Let us be honest to you from the beginning: we have never organized an online conference before. We feel like we are inventing the wheel in many ways, because many things are absolutely new to us. We’ve never had to do this. But now that we have organized the EADI-ISS Conference 2021, which is to start in just a few days, we know one thing for sure: we will never organize a conference again without providing substantial online participation facilities.

Of course, we did not realize this over a year ago when the pandemic emerged and the conference was postponed by one year. In March 2020, nobody had any experience in online conferencing. We believed that the pandemic would be over in a few months and that the conference could still be held in The Hague.

How naïve we were! By October 2020, it was clear to everyone involved that the pandemic would last much longer than a few months, and for many people worldwide probably more than  over a year. So we decided to cancel our preparations for a face-to-face conference which would have taken place in five different venues, all closely together and located in The Hague’s city centre, with the ISS hosting the conference.

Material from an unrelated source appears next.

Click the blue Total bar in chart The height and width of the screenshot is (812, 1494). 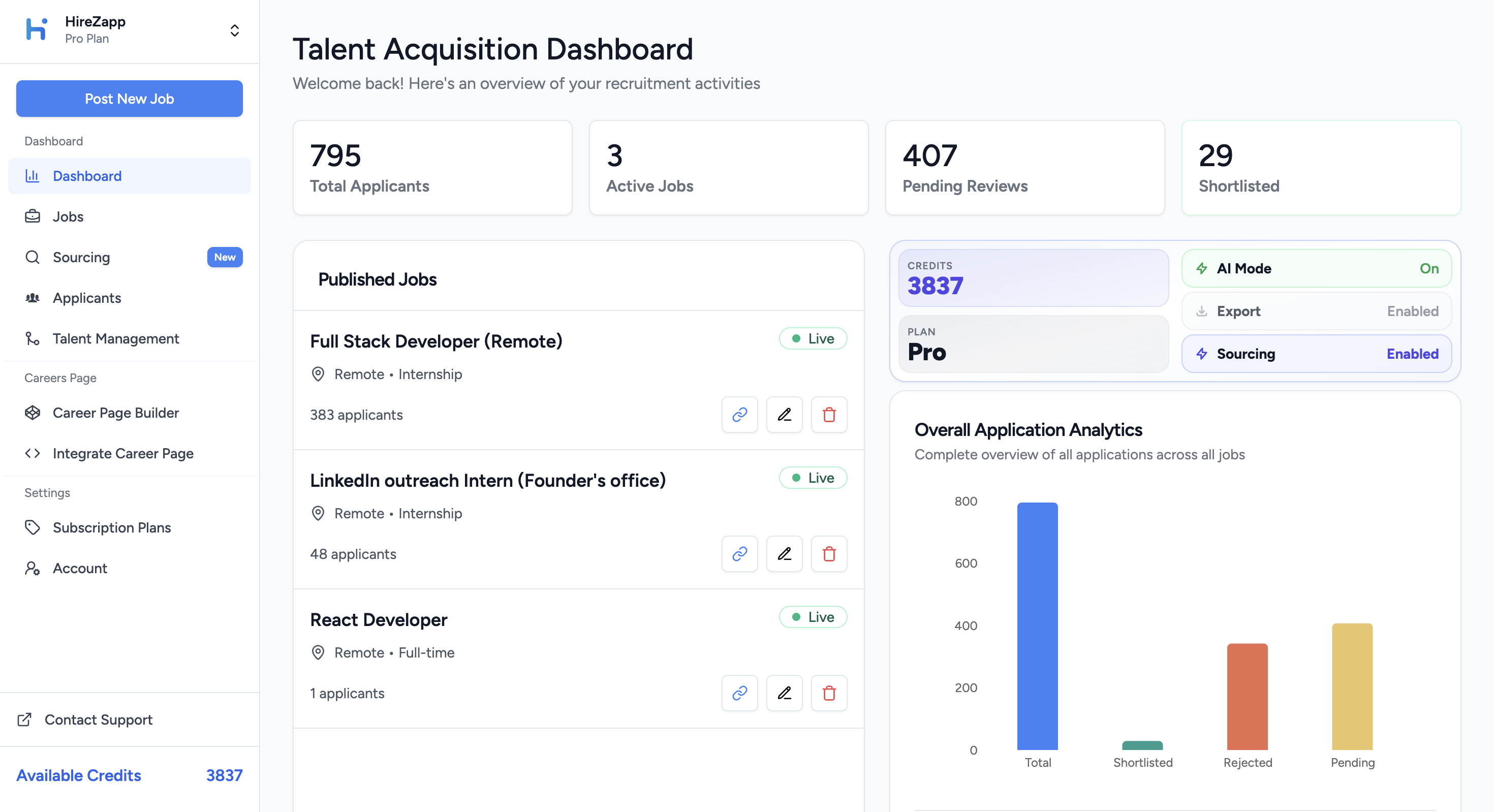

This also meant no visits to peace and justice organizations in The Hague, no massive information market with our international Master’s students, and no gala ‘beach party’ to show off The Hague’s in all its splendour. Everything was going to happen online. And we had to make peace with it and work with it.

So we got inspired, first by positive experiences from other online conferences, and then by feedback from several conference panel convenors who had generated ideas about new online discussion formats after they had been forced to start teaching virtually. We realized that hundreds of EADI colleagues would have had the same experiences and routines in using online platforms. The entire conference was not going to take place on Zoom, as that leads to fatigue. But we came up with some other interesting ways of meeting online, including virtual coffee corners and a virtual social drinks corner that we tried out with student volunteers (where they had to bring their own drink and chat online).

Greater inclusion

But the main comparative advantage of an online conference was without doubt this: anybody far away from The Hague would be able to join the meeting. Financial constraints, let alone visa- or virus-related restrictions, were suddenly neutralized by an online setting. By early May, we saw the registration of Global South participants booming! Almost half of the nearly 700 expected participants will be non-European and/or based in the Global South. This was never seen before in the history of EADI’s international conferences!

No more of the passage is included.